El plan se llamó «Operación Lucero». Este capital episodio lo relata quien es el mayor especialista en historia de la inteligencia militar contemporánea española, Juan María de Peñaranda. El autor no solo es general de división del Ejército de Tierra, y ex director del Instituto de Historia y Cultura Militar, sino que fue partícipe de aquella empresa. Así, la obra –«Operación Lucero»–, que cierra una trilogía fruto del trabajo de quince años, mezcla el relato testimonial con una escrupulosa documentación del papel de los servicios secretos en la Transición. El Servicio Central de Documentación (Seced) –Cesid desde 1977, y luego CNI–, dependiente de Presidencia de Gobierno, fue el encargado de la elaboración de un plan completo y minucioso para que «se cumpliesen las previsiones sucesorias». Todo se hizo al margen de la opinión de Franco y de su familia; es más, el marqués de Villaverde, el yerno del dictador, no fue más que un obstáculo durante esos dos años. La idea era aquello que entonces se oía: «Después de Franco, las instituciones».
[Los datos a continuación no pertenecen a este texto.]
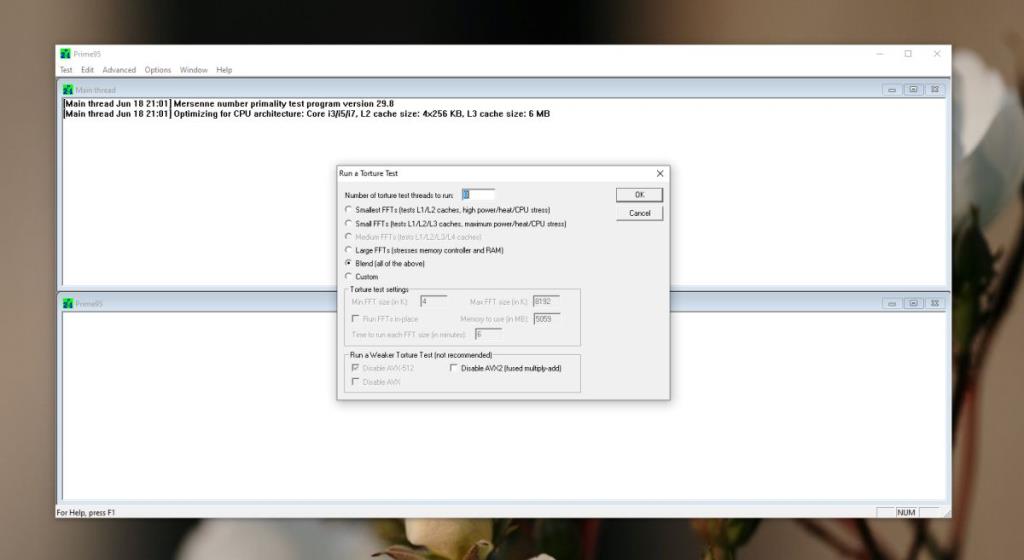Select the Small FFTs radio option

[348, 224]
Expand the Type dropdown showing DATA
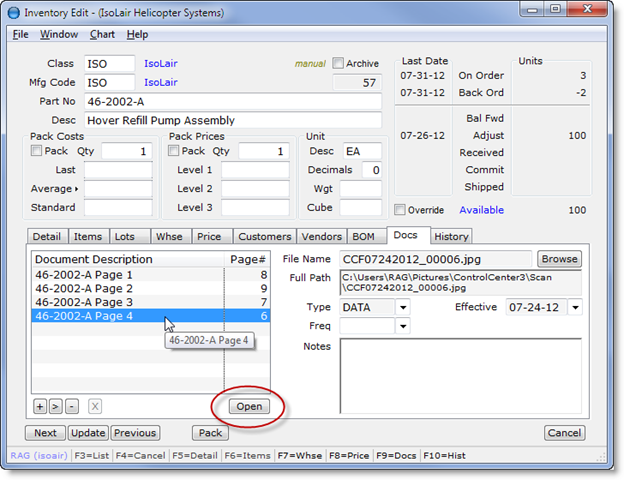624x480 pixels. tap(403, 308)
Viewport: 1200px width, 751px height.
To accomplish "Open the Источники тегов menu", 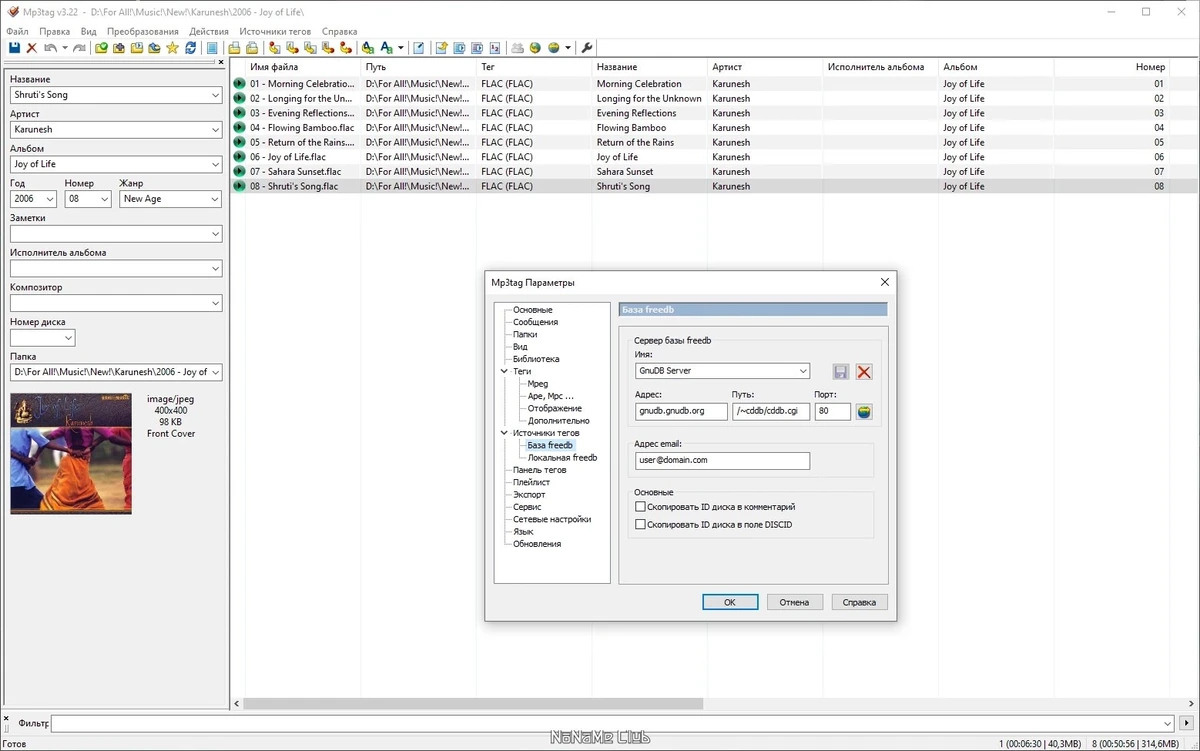I will (275, 32).
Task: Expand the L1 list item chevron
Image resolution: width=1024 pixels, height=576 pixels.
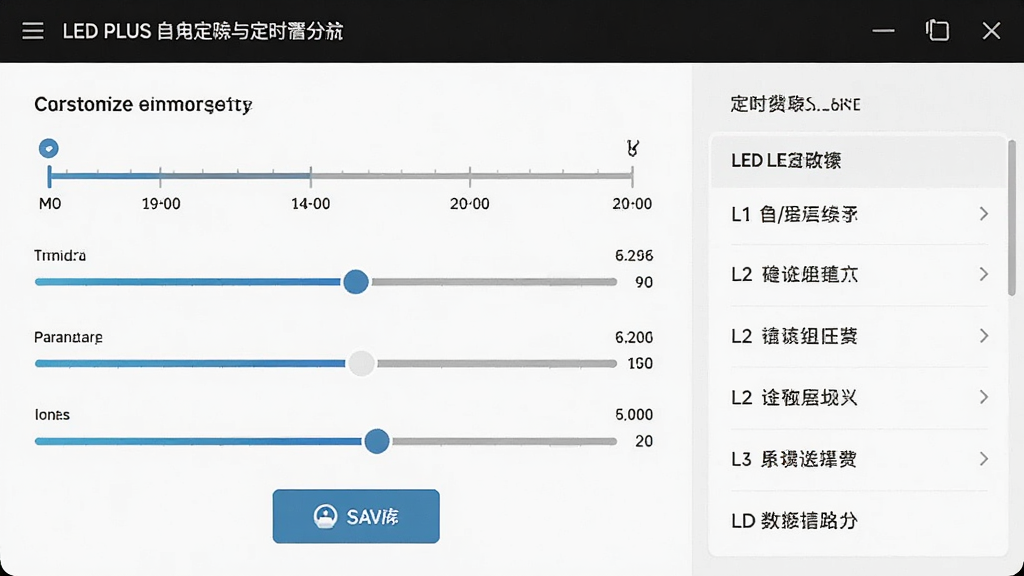Action: click(984, 214)
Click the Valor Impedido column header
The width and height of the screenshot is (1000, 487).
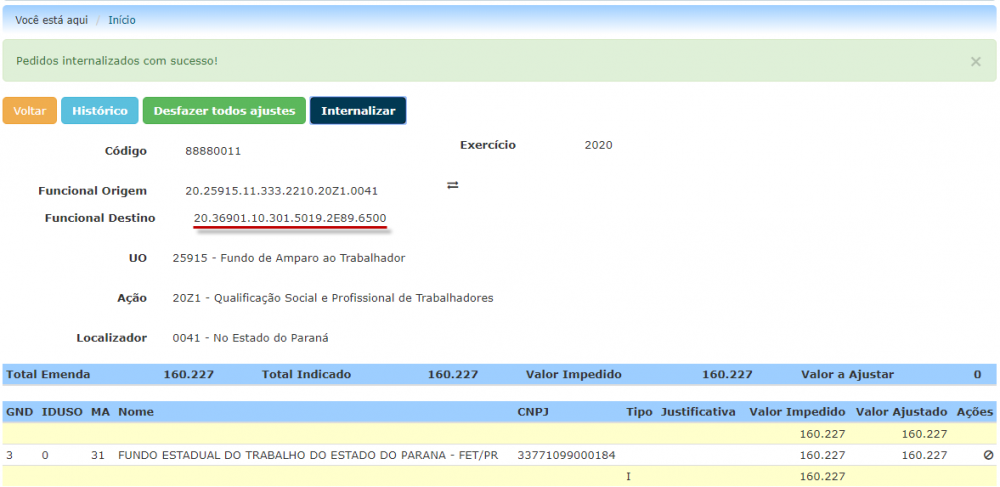click(x=797, y=412)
El equipo del Seced estudió hasta los detalles más pequeños. La familia tenía un panteón en El Pardo, pero no se sabía si quería ser enterrado allí, en el Pazo de Meirás, en el Tercio de la Legión, o en el Valle de los Caídos. Arias dijo que no había que consultar a la familia, porque quien moría no era Franco, sino el Jefe del Estado, y «se le va a enterrar donde nosotros digamos..., a no ser que hubiera dejado el propio Franco algo dispuesto». En secreto decidieron que se enterrara en el Valle de los Caídos, un conjunto escultórico que no estaba pensado para eso, pero que evitaría las manifestaciones descontroladas y el vandalismo por su aislamiento. Por esta razón, y de forma urgente, se hicieron obras tras el Altar Mayor para albergar el cadáver del dictador.
El palacio de Oriente
La imagen de solemnidad y evitar el ridículo eran otras de las prioridades de Arias. Se decidió que el Palacio de Oriente, donde Franco hacía sus emblemáticas apariciones, era el lugar más conveniente para la asistencia de la gente: más vistosidad y mayor control. Sin embargo, el recorrido del féretro presentó problemas por las resbaladizas cuestas que comunican el Palacio con la carreta de La Coruña. Saltó la alarma cuando se dieron cuenta de que un coche de caballos, tirando del enorme peso de un armón, podía dar un paso en falso y el que el féretro se moviera o cayera. Una foto o una toma de televisión de este tipo echarían por tierra la imagen de la sucesión solemne. Se decidieron entonces por un vehículo militar, al que se le acopló con mucha dificultad un féretro, pero que aseguraba la tranquilidad.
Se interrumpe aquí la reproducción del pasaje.